** Task **
Transcribe exactly everything in the data below from the line containing "Solespire (69, 2448)" down to the line containing "[Villa Kirk Futuristic", both lines included and nothing further.

** Information **
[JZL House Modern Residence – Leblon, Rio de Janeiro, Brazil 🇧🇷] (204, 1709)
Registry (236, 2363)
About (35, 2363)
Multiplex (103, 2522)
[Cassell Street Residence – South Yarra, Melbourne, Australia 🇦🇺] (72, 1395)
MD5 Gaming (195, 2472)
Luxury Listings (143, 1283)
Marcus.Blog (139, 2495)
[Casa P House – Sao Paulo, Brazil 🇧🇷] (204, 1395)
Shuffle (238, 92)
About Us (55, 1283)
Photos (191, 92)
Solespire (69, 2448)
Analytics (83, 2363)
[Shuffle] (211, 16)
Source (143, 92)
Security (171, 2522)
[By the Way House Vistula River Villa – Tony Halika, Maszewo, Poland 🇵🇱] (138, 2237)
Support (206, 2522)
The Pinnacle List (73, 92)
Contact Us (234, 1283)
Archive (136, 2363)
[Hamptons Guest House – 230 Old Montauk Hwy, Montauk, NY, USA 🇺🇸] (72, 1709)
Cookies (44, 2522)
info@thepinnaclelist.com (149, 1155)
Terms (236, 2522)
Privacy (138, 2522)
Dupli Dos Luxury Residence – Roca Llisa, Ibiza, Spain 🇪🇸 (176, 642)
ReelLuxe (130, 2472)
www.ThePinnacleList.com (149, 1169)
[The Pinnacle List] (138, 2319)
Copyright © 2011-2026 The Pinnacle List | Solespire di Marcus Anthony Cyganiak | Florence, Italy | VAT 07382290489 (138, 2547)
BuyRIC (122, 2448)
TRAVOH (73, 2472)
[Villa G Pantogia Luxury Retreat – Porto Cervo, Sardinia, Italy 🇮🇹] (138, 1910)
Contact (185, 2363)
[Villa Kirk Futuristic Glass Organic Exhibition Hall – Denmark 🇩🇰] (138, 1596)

---

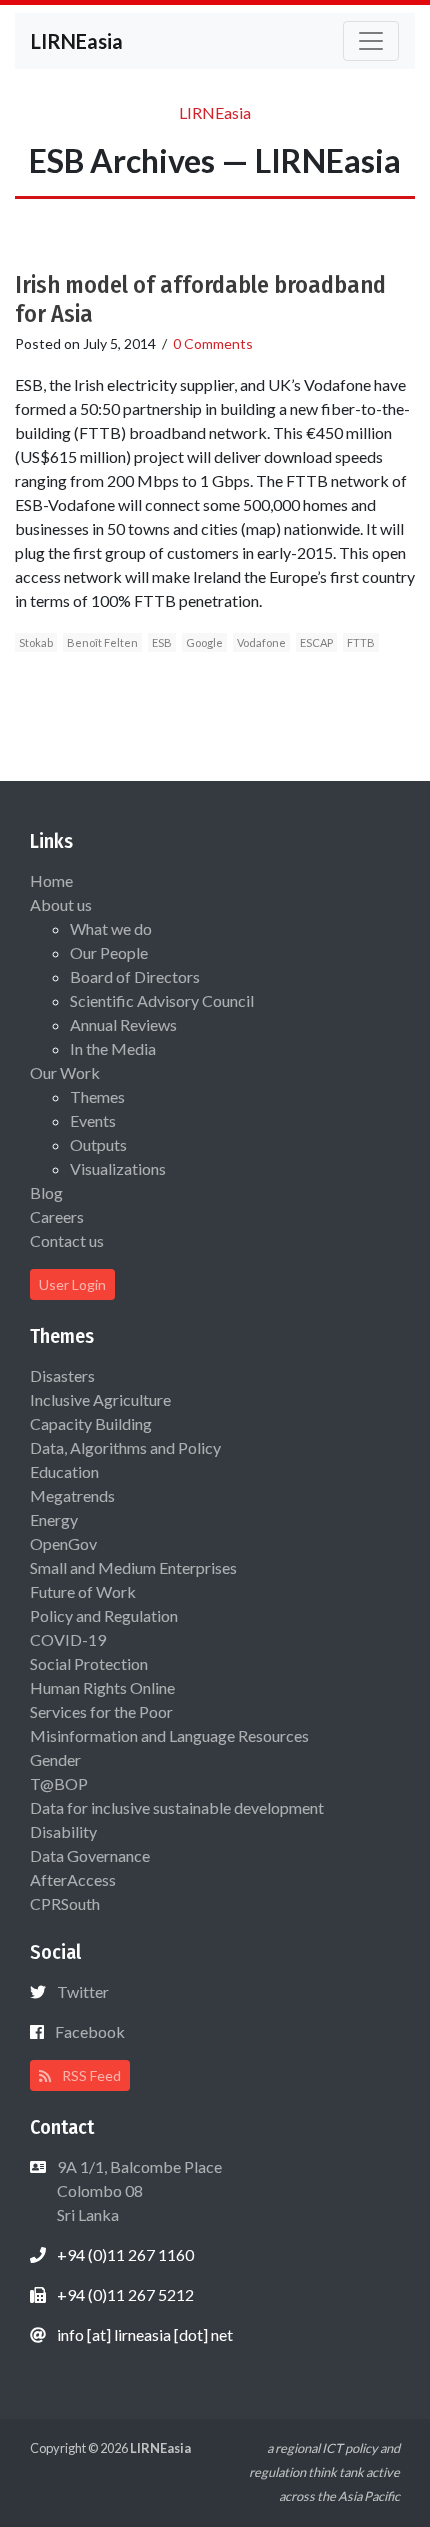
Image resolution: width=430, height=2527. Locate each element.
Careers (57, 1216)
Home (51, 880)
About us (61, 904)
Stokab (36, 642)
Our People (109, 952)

** Solved exercise **
Solespire (69, 2448)
Analytics (83, 2363)
[Shuffle] (211, 16)
Source (143, 92)
Security (171, 2522)
[By the Way House Vistula River Villa – Tony Halika, Maszewo, Poland 🇵🇱] (138, 2237)
Support (206, 2522)
The Pinnacle List (73, 92)
Contact Us (234, 1283)
Archive (136, 2363)
[Hamptons Guest House – 230 Old Montauk Hwy, Montauk, NY, USA 🇺🇸] (72, 1709)
Cookies (44, 2522)
info@thepinnaclelist.com (149, 1155)
Terms (236, 2522)
Privacy (138, 2522)
Dupli Dos Luxury Residence – Roca Llisa, Ibiza, Spain 🇪🇸 (176, 642)
ReelLuxe (130, 2472)
www.ThePinnacleList.com (149, 1169)
[The Pinnacle List] (138, 2319)
Copyright © 2011-2026 The Pinnacle List | Solespire di Marcus Anthony Cyganiak | Florence, Italy | VAT 07382290489 (138, 2547)
BuyRIC (122, 2448)
TRAVOH (73, 2472)
[Villa G Pantogia Luxury Retreat – Porto Cervo, Sardinia, Italy 🇮🇹] (138, 1910)
Contact (185, 2363)
[Villa Kirk Futuristic Glass Organic Exhibition Hall – Denmark 🇩🇰] (138, 1596)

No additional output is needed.